• [TASK PROMPT] Your answer must be the records below, printed exactly.

• [Collected data]
------------------------

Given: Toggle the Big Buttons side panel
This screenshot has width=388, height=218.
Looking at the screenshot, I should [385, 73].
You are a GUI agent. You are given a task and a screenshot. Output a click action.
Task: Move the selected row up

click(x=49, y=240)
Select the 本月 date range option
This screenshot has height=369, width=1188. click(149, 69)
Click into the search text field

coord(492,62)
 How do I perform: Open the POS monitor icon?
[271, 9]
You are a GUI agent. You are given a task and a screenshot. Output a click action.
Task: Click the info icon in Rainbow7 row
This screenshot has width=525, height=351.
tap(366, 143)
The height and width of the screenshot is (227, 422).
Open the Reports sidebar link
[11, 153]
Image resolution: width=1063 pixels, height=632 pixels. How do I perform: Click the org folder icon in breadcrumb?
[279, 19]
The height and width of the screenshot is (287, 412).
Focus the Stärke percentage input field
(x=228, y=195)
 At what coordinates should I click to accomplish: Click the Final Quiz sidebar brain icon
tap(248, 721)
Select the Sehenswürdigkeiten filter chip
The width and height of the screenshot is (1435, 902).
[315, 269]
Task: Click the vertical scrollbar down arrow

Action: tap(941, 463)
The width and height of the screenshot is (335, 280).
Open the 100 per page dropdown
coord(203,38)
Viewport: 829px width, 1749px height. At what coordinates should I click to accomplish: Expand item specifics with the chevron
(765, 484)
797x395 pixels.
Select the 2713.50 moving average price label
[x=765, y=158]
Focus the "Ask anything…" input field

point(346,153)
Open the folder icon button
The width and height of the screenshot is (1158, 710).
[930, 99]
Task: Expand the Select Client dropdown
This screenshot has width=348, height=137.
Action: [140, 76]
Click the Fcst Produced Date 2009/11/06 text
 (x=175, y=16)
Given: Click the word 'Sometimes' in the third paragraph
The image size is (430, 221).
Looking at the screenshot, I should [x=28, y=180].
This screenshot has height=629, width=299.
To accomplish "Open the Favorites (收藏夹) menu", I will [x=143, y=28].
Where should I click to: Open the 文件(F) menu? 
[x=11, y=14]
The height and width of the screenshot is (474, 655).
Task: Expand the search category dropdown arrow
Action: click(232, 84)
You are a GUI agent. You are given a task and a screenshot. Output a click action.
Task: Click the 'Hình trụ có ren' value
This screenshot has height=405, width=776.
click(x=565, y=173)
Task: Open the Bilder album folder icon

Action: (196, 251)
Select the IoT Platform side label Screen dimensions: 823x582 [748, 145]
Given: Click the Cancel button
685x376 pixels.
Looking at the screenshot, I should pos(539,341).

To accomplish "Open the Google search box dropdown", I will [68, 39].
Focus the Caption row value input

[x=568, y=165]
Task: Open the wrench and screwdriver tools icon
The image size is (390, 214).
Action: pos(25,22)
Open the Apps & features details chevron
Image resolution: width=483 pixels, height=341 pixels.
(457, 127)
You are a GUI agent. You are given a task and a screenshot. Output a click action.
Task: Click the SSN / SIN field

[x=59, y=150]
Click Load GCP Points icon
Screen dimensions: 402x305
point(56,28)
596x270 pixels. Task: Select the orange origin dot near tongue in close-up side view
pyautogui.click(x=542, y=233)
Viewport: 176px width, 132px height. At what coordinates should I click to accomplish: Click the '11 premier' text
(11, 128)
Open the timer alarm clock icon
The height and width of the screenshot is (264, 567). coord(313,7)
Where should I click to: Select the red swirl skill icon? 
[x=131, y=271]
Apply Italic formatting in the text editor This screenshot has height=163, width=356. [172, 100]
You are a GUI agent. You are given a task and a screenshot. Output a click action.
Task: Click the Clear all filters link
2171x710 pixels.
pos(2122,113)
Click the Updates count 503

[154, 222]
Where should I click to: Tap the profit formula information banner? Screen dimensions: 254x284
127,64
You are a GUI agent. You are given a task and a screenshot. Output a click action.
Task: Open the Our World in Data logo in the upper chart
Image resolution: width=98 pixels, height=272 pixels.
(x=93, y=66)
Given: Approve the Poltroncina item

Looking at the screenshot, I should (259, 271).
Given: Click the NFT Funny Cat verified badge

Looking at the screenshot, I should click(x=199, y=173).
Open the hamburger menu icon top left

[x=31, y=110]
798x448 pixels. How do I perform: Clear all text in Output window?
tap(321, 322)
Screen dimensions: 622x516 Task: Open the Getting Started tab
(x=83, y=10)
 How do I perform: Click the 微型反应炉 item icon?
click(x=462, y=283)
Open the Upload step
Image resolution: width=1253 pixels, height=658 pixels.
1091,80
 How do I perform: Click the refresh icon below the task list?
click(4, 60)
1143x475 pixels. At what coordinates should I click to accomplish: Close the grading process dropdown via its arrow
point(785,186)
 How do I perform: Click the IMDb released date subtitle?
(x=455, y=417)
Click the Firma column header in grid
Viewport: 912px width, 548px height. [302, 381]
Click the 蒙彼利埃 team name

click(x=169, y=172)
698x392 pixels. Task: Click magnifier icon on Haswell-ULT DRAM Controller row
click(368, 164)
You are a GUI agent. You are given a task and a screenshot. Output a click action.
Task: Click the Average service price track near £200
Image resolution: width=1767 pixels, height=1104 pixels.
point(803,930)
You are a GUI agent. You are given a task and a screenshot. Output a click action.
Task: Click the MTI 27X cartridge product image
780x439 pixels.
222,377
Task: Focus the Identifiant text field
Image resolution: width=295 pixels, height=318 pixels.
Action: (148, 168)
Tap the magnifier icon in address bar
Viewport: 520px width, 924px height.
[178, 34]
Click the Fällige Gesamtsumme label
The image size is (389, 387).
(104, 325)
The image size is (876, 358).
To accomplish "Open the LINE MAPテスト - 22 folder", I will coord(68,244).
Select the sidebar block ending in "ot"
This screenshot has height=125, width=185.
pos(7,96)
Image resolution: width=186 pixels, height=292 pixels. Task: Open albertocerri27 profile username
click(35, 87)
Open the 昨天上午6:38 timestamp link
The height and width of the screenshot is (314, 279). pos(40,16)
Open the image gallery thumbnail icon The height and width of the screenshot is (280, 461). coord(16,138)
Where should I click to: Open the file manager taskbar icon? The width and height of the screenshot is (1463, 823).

------------------------

• [SOLUTION TO THE EXERCISE]
Given: Toggle the Big Buttons side panel
This screenshot has width=388, height=218.
Looking at the screenshot, I should [385, 73].
You are a GUI agent. You are given a task and a screenshot. Output a click action.
Task: Move the selected row up

click(x=49, y=240)
Select the 本月 date range option
This screenshot has height=369, width=1188. click(149, 69)
Click into the search text field

coord(492,62)
 How do I perform: Open the POS monitor icon?
[271, 9]
You are a GUI agent. You are given a task and a screenshot. Output a click action.
Task: Click the info icon in Rainbow7 row
This screenshot has width=525, height=351.
tap(366, 143)
The height and width of the screenshot is (227, 422).
Open the Reports sidebar link
[11, 153]
Image resolution: width=1063 pixels, height=632 pixels. How do I perform: Click the org folder icon in breadcrumb?
[279, 19]
The height and width of the screenshot is (287, 412).
Focus the Stärke percentage input field
(x=228, y=195)
 At what coordinates should I click to accomplish: Click the Final Quiz sidebar brain icon
tap(248, 721)
Select the Sehenswürdigkeiten filter chip
The width and height of the screenshot is (1435, 902).
[315, 269]
Task: Click the vertical scrollbar down arrow

Action: tap(941, 463)
The width and height of the screenshot is (335, 280).
Open the 100 per page dropdown
coord(203,38)
Viewport: 829px width, 1749px height. At what coordinates should I click to accomplish: Expand item specifics with the chevron
(765, 484)
797x395 pixels.
Select the 2713.50 moving average price label
[x=765, y=158]
Focus the "Ask anything…" input field

point(346,153)
Open the folder icon button
The width and height of the screenshot is (1158, 710).
[930, 99]
Task: Expand the Select Client dropdown
This screenshot has width=348, height=137.
Action: [140, 76]
Click the Fcst Produced Date 2009/11/06 text
 (x=175, y=16)
Given: Click the word 'Sometimes' in the third paragraph
The image size is (430, 221).
Looking at the screenshot, I should [x=28, y=180].
This screenshot has height=629, width=299.
To accomplish "Open the Favorites (收藏夹) menu", I will [x=143, y=28].
Where should I click to: Open the 文件(F) menu? 
[x=11, y=14]
The height and width of the screenshot is (474, 655).
Task: Expand the search category dropdown arrow
Action: click(232, 84)
You are a GUI agent. You are given a task and a screenshot. Output a click action.
Task: Click the 'Hình trụ có ren' value
This screenshot has height=405, width=776.
click(x=565, y=173)
Task: Open the Bilder album folder icon

Action: (196, 251)
Select the IoT Platform side label Screen dimensions: 823x582 [748, 145]
Given: Click the Cancel button
685x376 pixels.
Looking at the screenshot, I should pos(539,341).

To accomplish "Open the Google search box dropdown", I will [68, 39].
Focus the Caption row value input

[x=568, y=165]
Task: Open the wrench and screwdriver tools icon
The image size is (390, 214).
Action: pos(25,22)
Open the Apps & features details chevron
Image resolution: width=483 pixels, height=341 pixels.
(457, 127)
You are a GUI agent. You are given a task and a screenshot. Output a click action.
Task: Click the SSN / SIN field

[x=59, y=150]
Click Load GCP Points icon
Screen dimensions: 402x305
point(56,28)
596x270 pixels. Task: Select the orange origin dot near tongue in close-up side view
pyautogui.click(x=542, y=233)
Viewport: 176px width, 132px height. At what coordinates should I click to accomplish: Click the '11 premier' text
(11, 128)
Open the timer alarm clock icon
The height and width of the screenshot is (264, 567). coord(313,7)
Where should I click to: Select the red swirl skill icon? 
[x=131, y=271]
Apply Italic formatting in the text editor This screenshot has height=163, width=356. [172, 100]
You are a GUI agent. You are given a task and a screenshot. Output a click action.
Task: Click the Clear all filters link
2171x710 pixels.
pos(2122,113)
Click the Updates count 503

[154, 222]
Where should I click to: Tap the profit formula information banner? Screen dimensions: 254x284
127,64
You are a GUI agent. You are given a task and a screenshot. Output a click action.
Task: Open the Our World in Data logo in the upper chart
Image resolution: width=98 pixels, height=272 pixels.
(x=93, y=66)
Given: Approve the Poltroncina item

Looking at the screenshot, I should (259, 271).
Given: Click the NFT Funny Cat verified badge

Looking at the screenshot, I should click(x=199, y=173).
Open the hamburger menu icon top left

[x=31, y=110]
798x448 pixels. How do I perform: Clear all text in Output window?
tap(321, 322)
Screen dimensions: 622x516 Task: Open the Getting Started tab
(x=83, y=10)
 How do I perform: Click the 微型反应炉 item icon?
click(x=462, y=283)
Open the Upload step
Image resolution: width=1253 pixels, height=658 pixels.
1091,80
 How do I perform: Click the refresh icon below the task list?
click(4, 60)
1143x475 pixels. At what coordinates should I click to accomplish: Close the grading process dropdown via its arrow
point(785,186)
 How do I perform: Click the IMDb released date subtitle?
(x=455, y=417)
Click the Firma column header in grid
Viewport: 912px width, 548px height. [302, 381]
Click the 蒙彼利埃 team name

click(x=169, y=172)
698x392 pixels. Task: Click magnifier icon on Haswell-ULT DRAM Controller row
click(368, 164)
You are a GUI agent. You are given a task and a screenshot. Output a click action.
Task: Click the Average service price track near £200
Image resolution: width=1767 pixels, height=1104 pixels.
point(803,930)
You are a GUI agent. You are given a task and a screenshot. Output a click action.
Task: Click the MTI 27X cartridge product image
780x439 pixels.
222,377
Task: Focus the Identifiant text field
Image resolution: width=295 pixels, height=318 pixels.
Action: (148, 168)
Tap the magnifier icon in address bar
Viewport: 520px width, 924px height.
[178, 34]
Click the Fällige Gesamtsumme label
The image size is (389, 387).
(104, 325)
The image size is (876, 358).
To accomplish "Open the LINE MAPテスト - 22 folder", I will coord(68,244).
Select the sidebar block ending in "ot"
This screenshot has height=125, width=185.
pos(7,96)
Image resolution: width=186 pixels, height=292 pixels. Task: Open albertocerri27 profile username
click(35, 87)
Open the 昨天上午6:38 timestamp link
The height and width of the screenshot is (314, 279). pos(40,16)
Open the image gallery thumbnail icon The height and width of the screenshot is (280, 461). coord(16,138)
Where should I click to: Open the file manager taskbar icon? The width and height of the screenshot is (1463, 823).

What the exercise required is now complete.